Reading text:
Blood on the Tracks - A Review
By Horace Coleman (reviewer)
Blood on the Tracks, The Life and Times of S. Brian Willson, A Psychohistorical Memoir.
S. Brian Willson
(PM Press, 2011)
Most people know Willson as the man run over by a train while protesting the shipment of arms to Vietnam from Concord, California (the train's crew sued him claiming they had PTSD from the incident they caused while exceeding their speed limit!).
student at a conservative Christian seminary where he changed his perceptions about Christianity. He become a war veteran, had an internship in a D.C jail, graduated from law school, worked for the National Moratorium on Prison Construction, directed a VVA Outreach Center, attended Dewey Canyon III, and worked in a John Kerry senatorial campaign.
Willson had a Norman Rockwell youth. His parents were conservative, Republican, small town, ultra Christian people.
Willson captioned a picture of his snow-suited self this way: "As a two-year-old in Geneva, New York, in the 1940s I loved to play in the snow, no matter how deep or cold. I didn't want to be penned up in that damned crib."
Blurbs for his book were written by Noam Chomsky, Ed Asner, Martin Sheen and Kris Kristofferson. Daniel Ellsberg did the Introduction. Statements about Willson inside the book were written by Cindy Sheehan, Roy Bourgeois (founder School of Americas Watch), Charlie Liteky (Nam vet Medal of Honor Recipient), Cynthia McKinney, radio personality and former priest Blasé Bonpane and historian Staughton Lynd.

Provided material:
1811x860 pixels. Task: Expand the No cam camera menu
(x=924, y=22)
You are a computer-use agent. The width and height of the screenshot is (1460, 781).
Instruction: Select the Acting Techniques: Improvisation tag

Exercises to complete:
a. In the book review, who wrote the Introduction to Willson's book?
b. Repeat the part of the book review starting with "Most people know" and going on through "ultra Christian people.".

Task-by-task results:
a. Daniel Ellsberg wrote the Introduction.

b.
Most people know Willson as the man run over by a train while protesting the shipment of arms to Vietnam from Concord, California (the train's crew sued him claiming they had PTSD from the incident they caused while exceeding their speed limit!).
student at a conservative Christian seminary where he changed his perceptions about Christianity. He become a war veteran, had an internship in a D.C jail, graduated from law school, worked for the National Moratorium on Prison Construction, directed a VVA Outreach Center, attended Dewey Canyon III, and worked in a John Kerry senatorial campaign.
Willson had a Norman Rockwell youth. His parents were conservative, Republican, small town, ultra Christian people.